Qu’il soit de gauche ou de droite, c’est l’Etat qui pose problème, en tant qu’organisation structurelle de la domination, et avec lui le salariat, en tant que produit de cette même domination. Ce n’est donc pas une victoire dans la gestion de l’Etat qui compte, mais l’affranchissement des individus. Et cet affranchissement ne peut venir que de l’exercice d’une démocratie véritable, c’est-à-dire non représentative et non-partisane, où les sociêtres que nous sommes se saisissent un à un de la chose publique pour la modeler selon leur propre volonté collective et autonome, exprimée sans intermédiaires, et ce quel que soit le périmètre culturel considéré : pays, région, commune, continent.

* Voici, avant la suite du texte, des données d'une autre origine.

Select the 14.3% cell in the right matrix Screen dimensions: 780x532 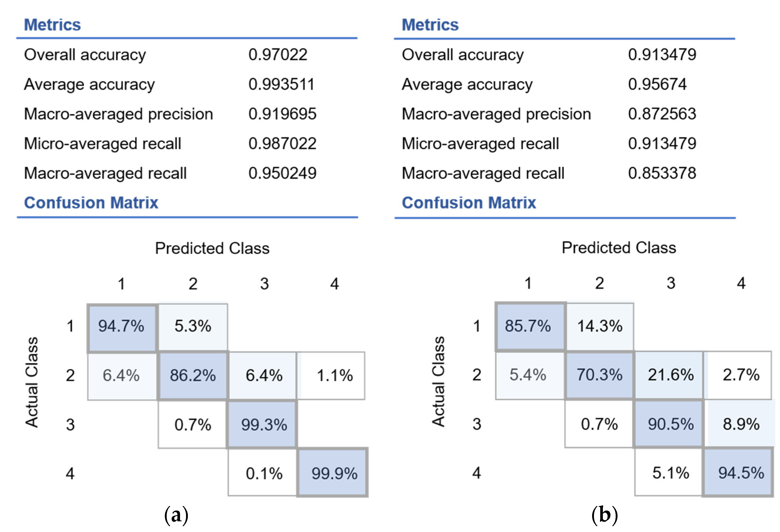coord(600,326)
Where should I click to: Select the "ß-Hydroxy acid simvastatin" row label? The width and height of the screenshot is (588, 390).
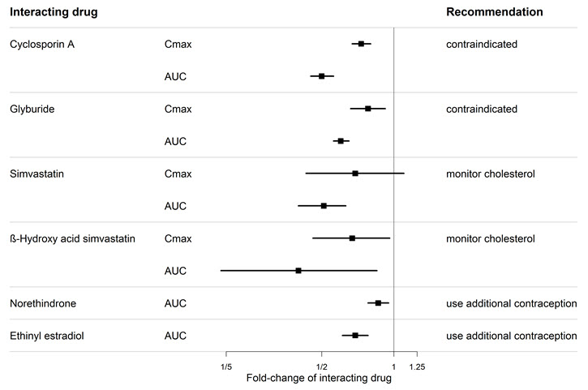[72, 238]
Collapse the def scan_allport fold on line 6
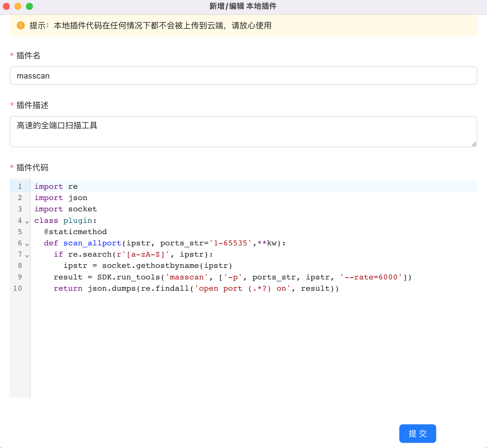Viewport: 487px width, 448px height. (x=27, y=244)
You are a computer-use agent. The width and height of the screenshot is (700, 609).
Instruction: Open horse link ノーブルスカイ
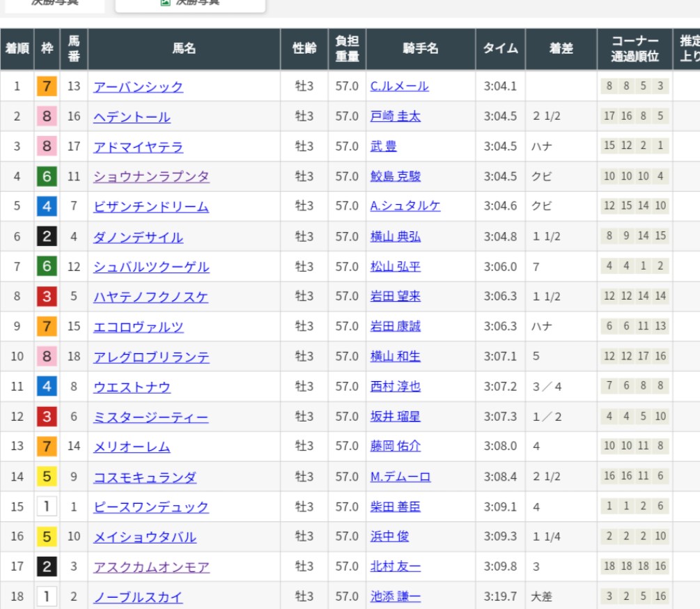coord(138,597)
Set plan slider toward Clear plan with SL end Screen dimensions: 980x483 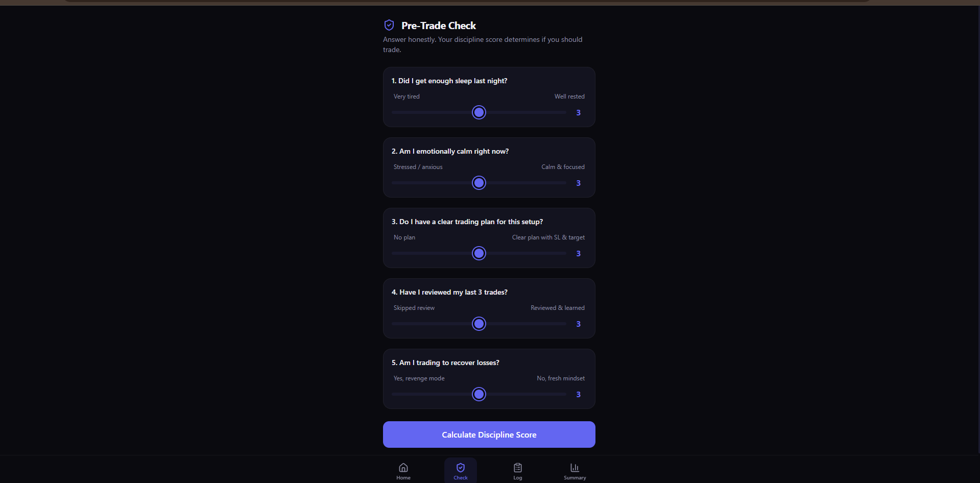tap(559, 253)

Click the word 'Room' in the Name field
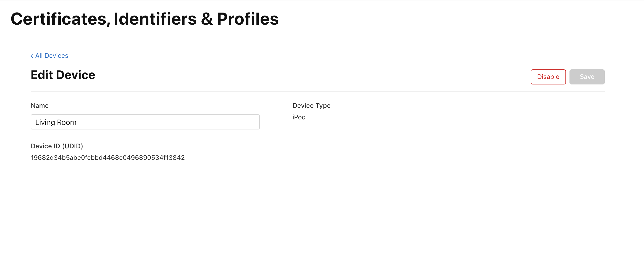(66, 122)
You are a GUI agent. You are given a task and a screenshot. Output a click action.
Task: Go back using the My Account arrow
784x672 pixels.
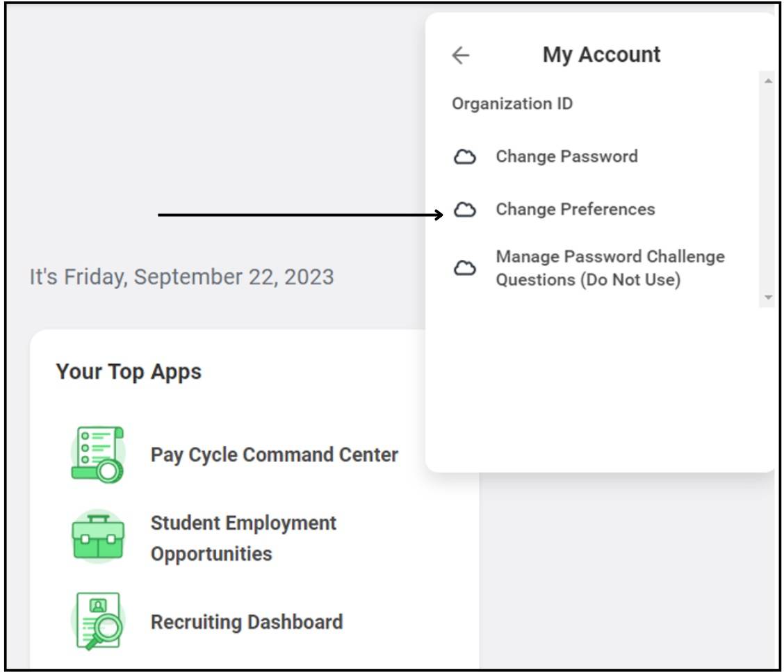(x=460, y=56)
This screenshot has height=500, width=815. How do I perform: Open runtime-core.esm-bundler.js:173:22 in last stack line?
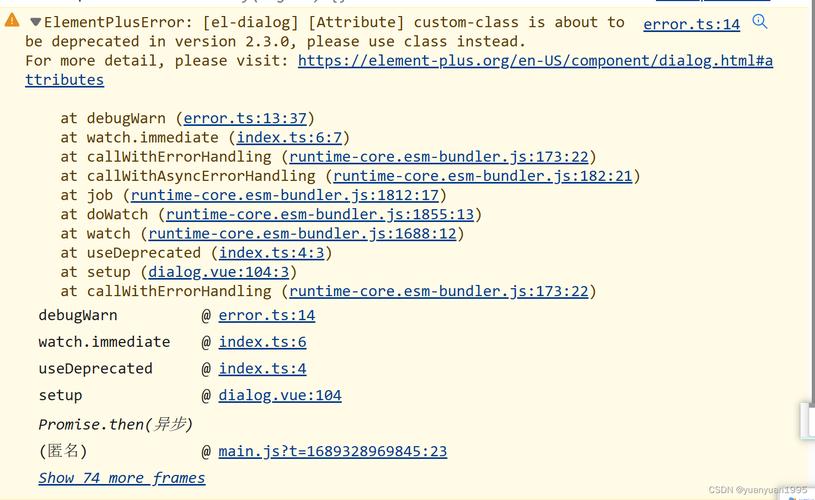[439, 291]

J’appelle donc mes concitoyens à ne pas entrer dans la danse, à se retirer du jeu, à déserter l’armée protéiforme du luxe misérable, de l’asservissement humain par stimulation pulsionnelle, à s’éloigner des Pavlov en cessant de baver sur commande, et à objecter de leur humanité spirituelle face à l’ordre mécanique de l’humanité matérielle.

J’appelle mes concitoyens à s’organiser en micro-sociétés autonomes, politiques au sens noble du terme, c’est-à-dire non partisanes. Ce qui ne consiste pas à nier les conflits, mais à les dépasser dans une volonté générale directement exprimée, et non statistique. Cette volonté étant nécessairement la volonté des pauvres, objectivement plus nombreux que les riches. Nous avons pris l’habitude d’identifier richesse matérielle et bonheur, richesse et vérité, richesse et beauté, richesse et bien, richesse et santé. Ceci est faux. Ce beau, ce bien, ce vrai, n’est rien d’autre que le beau, le vrai, le bien de la richesse elle-même, nécessitant la pauvreté comme antithèse constitutive. Non seulement la richesse ne fait pas le bonheur, mais elle fabrique la pauvreté.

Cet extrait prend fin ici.